At the risk of appearing pernickety (or, intriguingly, for American readers, persnickety) there are theatreland words and phrases I truly loathe.
Jostling for silver, instead of the word ‘actor’ comes the sneer that is ‘luvvie’ versus the now impossibly arch ‘thespian’, a faux-antique usage that sounds as if the speaker is using tongs. Both are ghastly. But my pet-hate gold medal goes to ‘comedic’.
No one beyond the most rarified corner of academia would consider routinely replacing ‘tragic’ with ‘tragedic’, but about a decade ago the word ‘comedic’ began raising its (very) ugly head. Sorry, but its use is pretty much entirely pretentious since the unadorned ‘comic’ would almost always be more fitting… except that ‘comic’ doesn’t sound intellectual enough. And, yes, I know there’s a correct use of ‘comedic’, but the overwhelming majority of those who use it don’t appear to know how that works.
As for least favourite phrases, almost up there with the description of characters ‘going on a journey’, is the parroting of ‘Well, the critics think…’ Eh? Critics are writers who are paid to be opinionated, not perpetrators of group-think. Not only is total agreement decidedly rare, each critic is proud of his or her individual position. That’s why (almost) all of us subscribe to the unwritten rule of first-night chat – inspired by the White Queen’s position on jam in Alice Through the Looking-Glass: you can talk about last night’s show or tomorrow night’s show but never tonight’s show.
That’s why, on the rare outbreak of mass-shared opinion, marketing companies seize the opportunity to slap “The critics are unanimous!” on post-opening posters because the unanimity itself is remarkable. The rest of the time, there are as many viewpoints and shades of enthusiasm as there are reviewers.
Look at the response to the musical of The Bridges of Madison County. Trevor Nunn’s Menier Chocolate Factory UK premiere elicited one-star reviews in the Times and Evening Standard, while the Observer gave it five. In between came every shade of grey: in the print titles alone, the Financial Times and Daily Mail were on two; our own reviewer Paul Vale, the Sunday Times, the Guardian and Time Out were on three; while the Daily Express and the Independent went for four. For once, the term ‘mixed reviews’ – usually a euphemistic cover for ‘poor’ – was wholly accurate.
Which brings me to the zenith of my theatrical loathings: star ratings.

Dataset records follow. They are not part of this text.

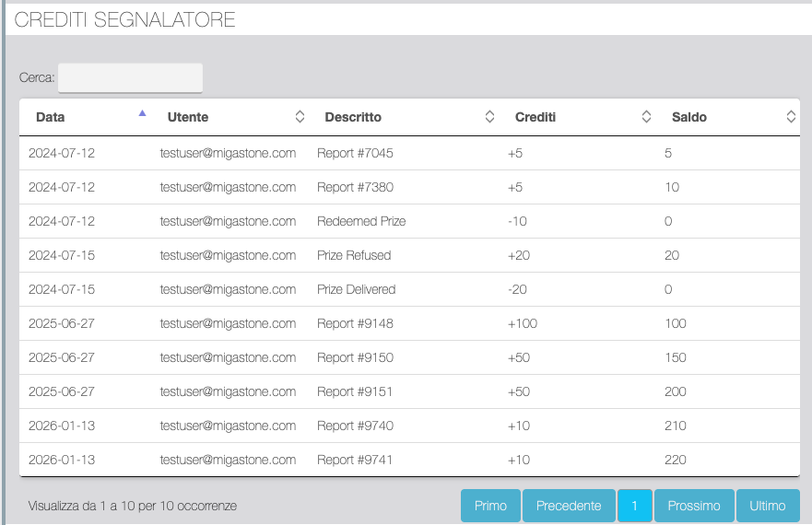
Task: Click the Utente column sort arrows icon
Action: (x=300, y=117)
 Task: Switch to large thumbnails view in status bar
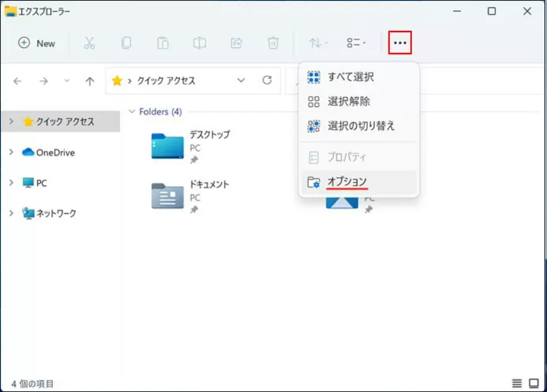point(534,383)
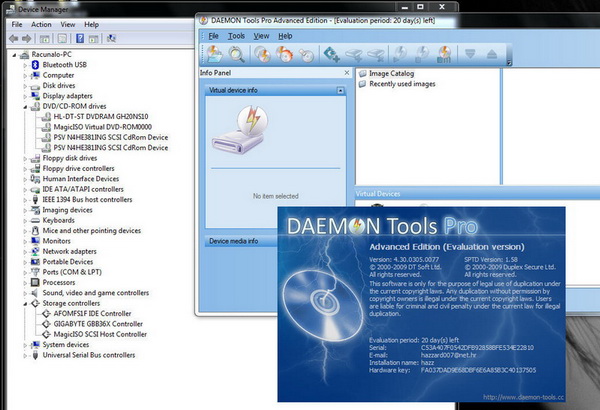Click the magnifier search icon in DAEMON Tools toolbar
Viewport: 600px width, 410px height.
pyautogui.click(x=237, y=53)
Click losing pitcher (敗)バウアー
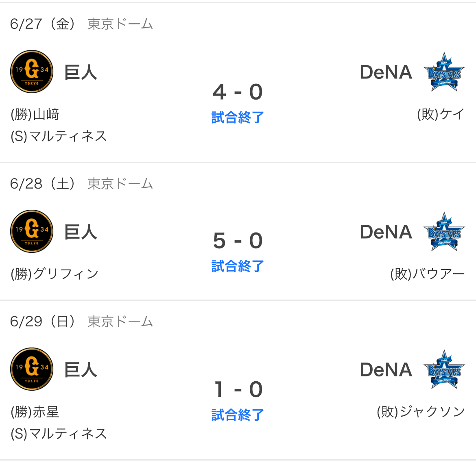Image resolution: width=476 pixels, height=465 pixels. [x=428, y=274]
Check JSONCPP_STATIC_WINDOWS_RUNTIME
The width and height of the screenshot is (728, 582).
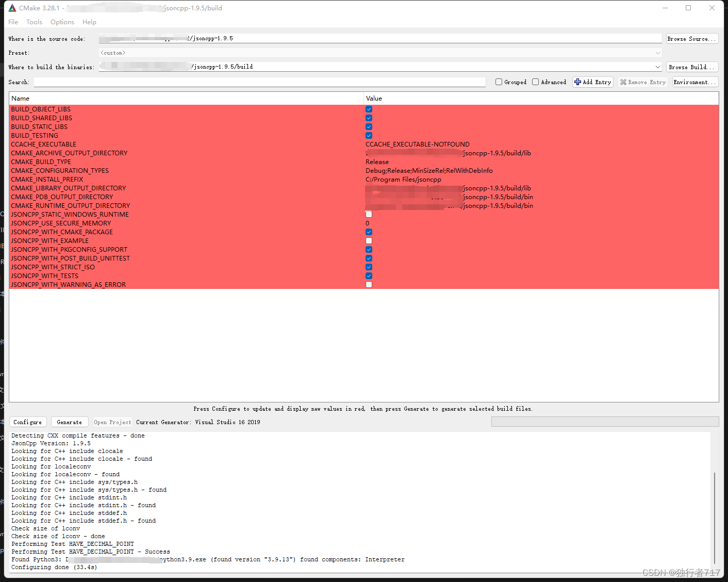tap(369, 214)
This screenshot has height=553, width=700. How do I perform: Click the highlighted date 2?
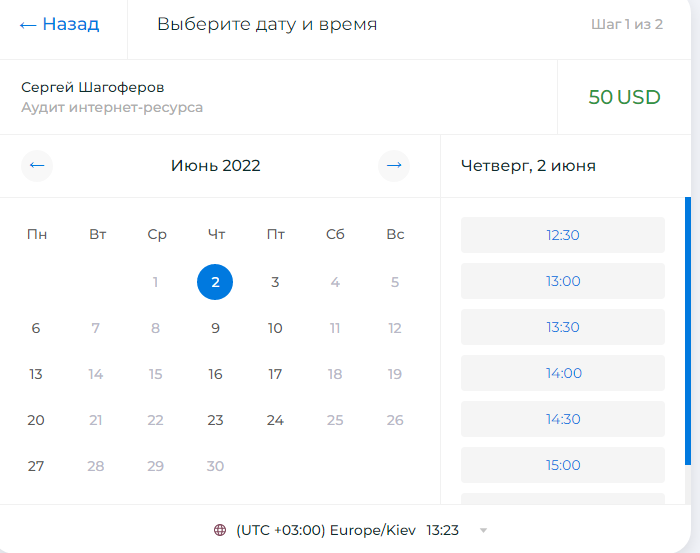coord(215,282)
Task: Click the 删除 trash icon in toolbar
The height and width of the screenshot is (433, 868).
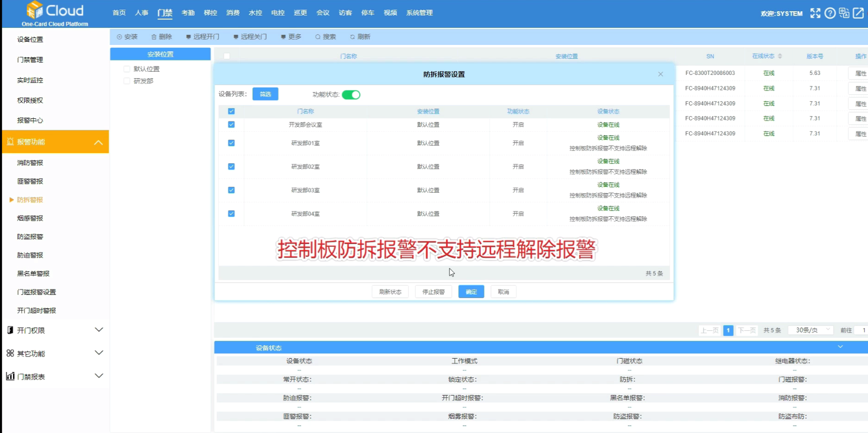Action: (x=154, y=37)
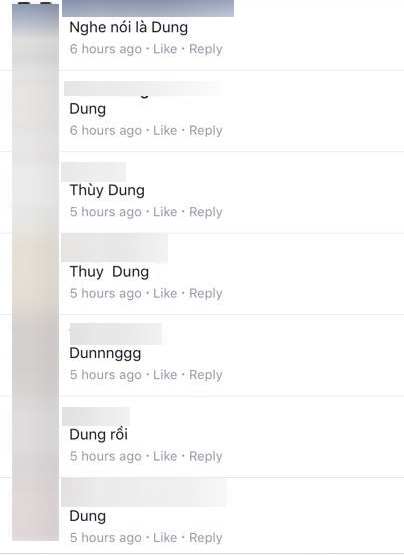Like the "Thùy Dung" comment
Screen dimensions: 404x555
(x=165, y=212)
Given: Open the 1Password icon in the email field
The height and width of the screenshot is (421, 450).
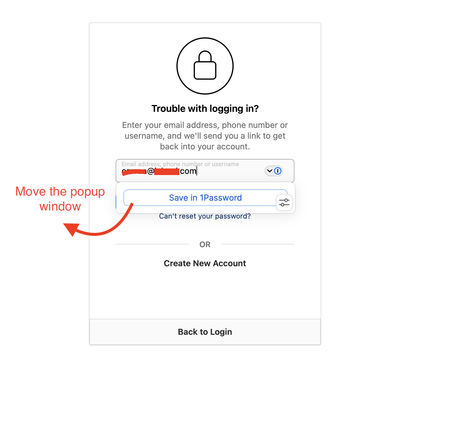Looking at the screenshot, I should pos(278,171).
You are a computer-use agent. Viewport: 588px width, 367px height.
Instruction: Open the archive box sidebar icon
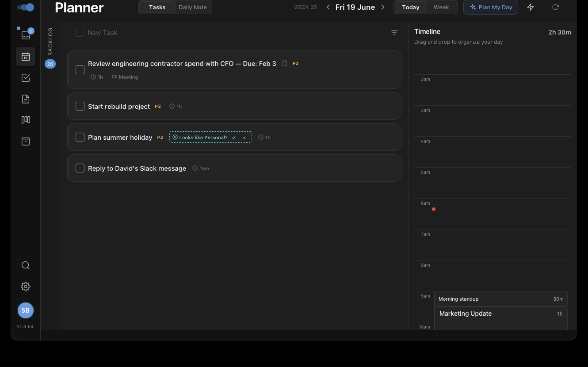tap(26, 141)
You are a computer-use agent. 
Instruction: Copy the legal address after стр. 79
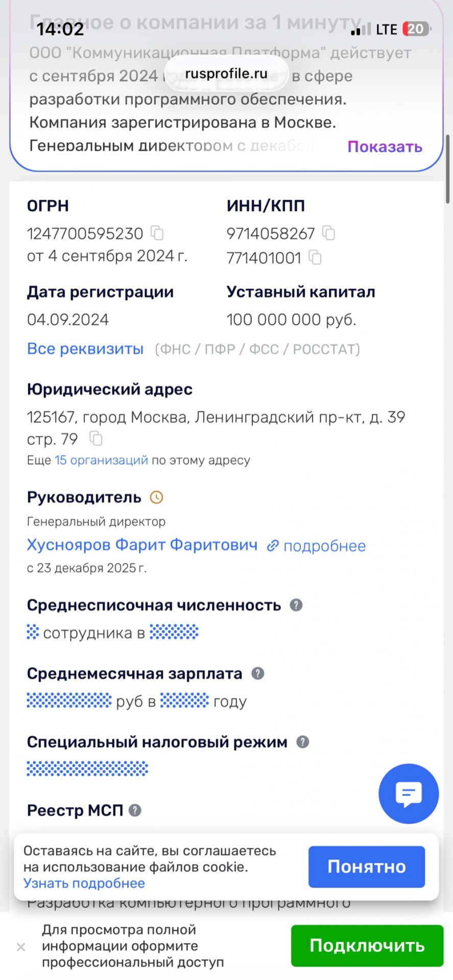pyautogui.click(x=96, y=438)
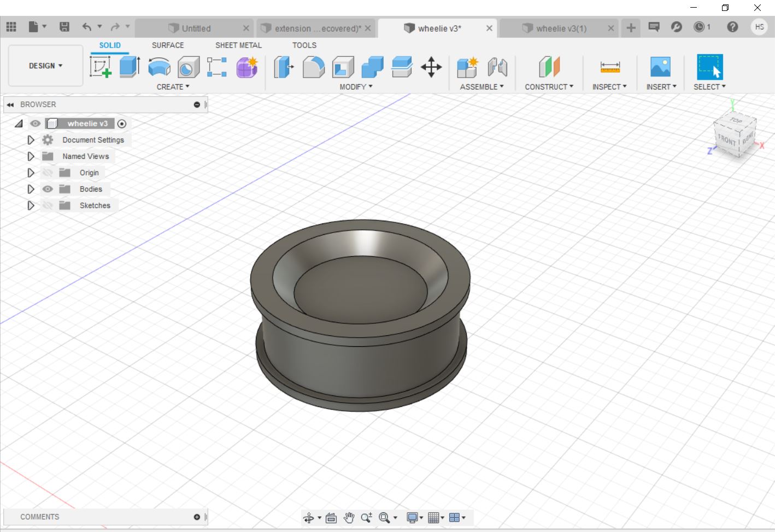775x532 pixels.
Task: Open the DESIGN workspace dropdown
Action: [x=45, y=66]
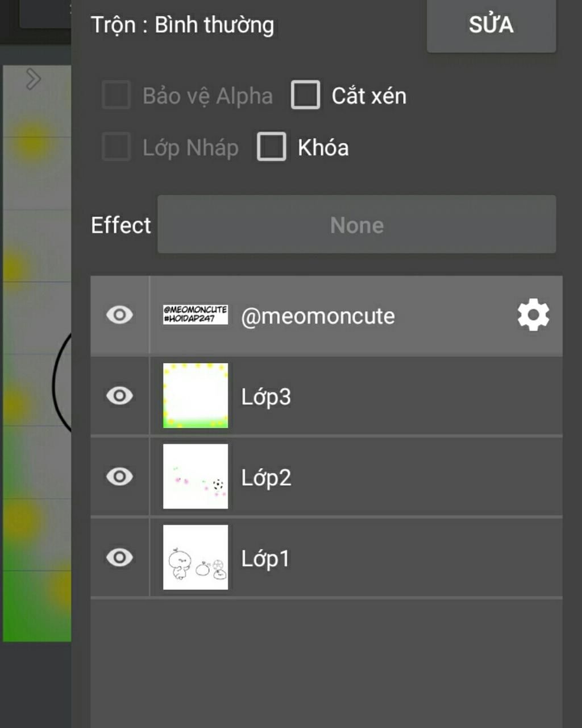The image size is (582, 728).
Task: Toggle eye icon for Lớp1
Action: tap(119, 557)
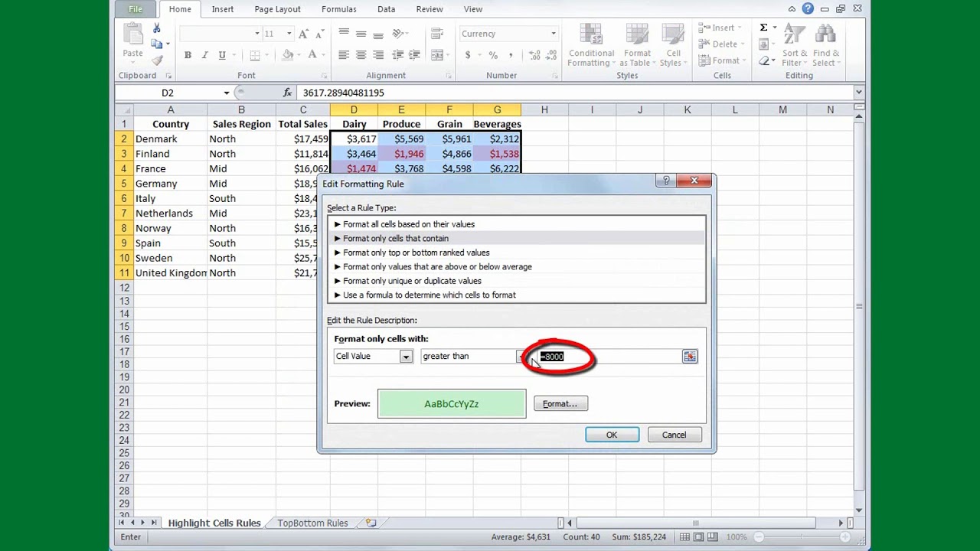The image size is (980, 551).
Task: Toggle Italic formatting button
Action: tap(204, 55)
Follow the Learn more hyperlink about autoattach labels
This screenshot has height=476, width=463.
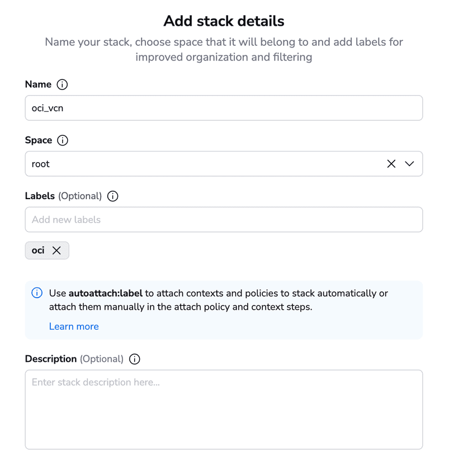[x=74, y=326]
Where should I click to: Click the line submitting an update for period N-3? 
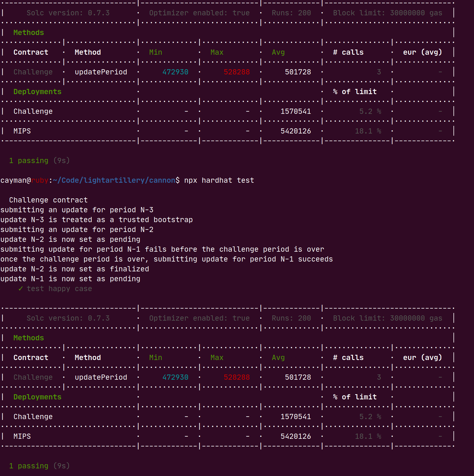(77, 210)
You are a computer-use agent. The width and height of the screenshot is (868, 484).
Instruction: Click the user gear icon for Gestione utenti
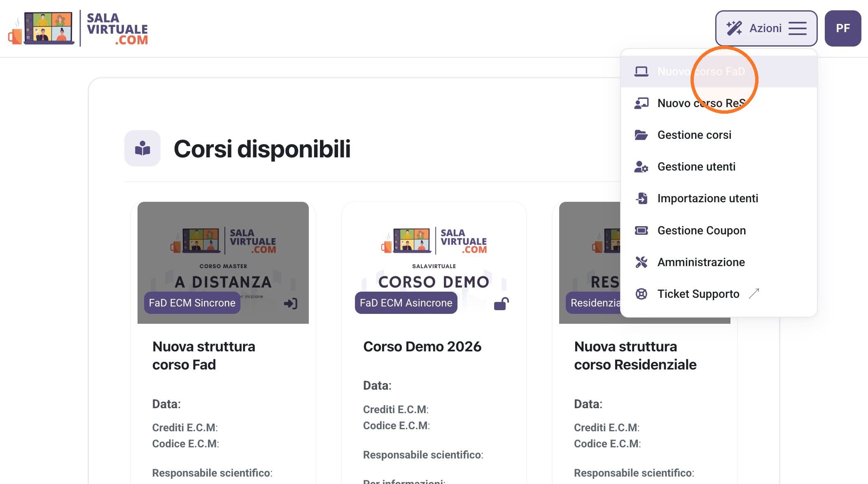pos(641,166)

It’s a battle I fought – and won – on the Observer. I dissuaded the paper from running star ratings. The policy held for more than 10 years. They are the bluntest of instruments. Is the best way to analyse (in this case) almost three hours of music and drama – the show’s book, its lyrics, its score, let alone its execution by onstage and offstage performers, plus the entire design team and the show’s direction – to reduce it to a thuddingly simplistic scoreline of marks out of five?
‘Publishing a star rating at the outset is like giving away the murderer at the top of a whodunnit’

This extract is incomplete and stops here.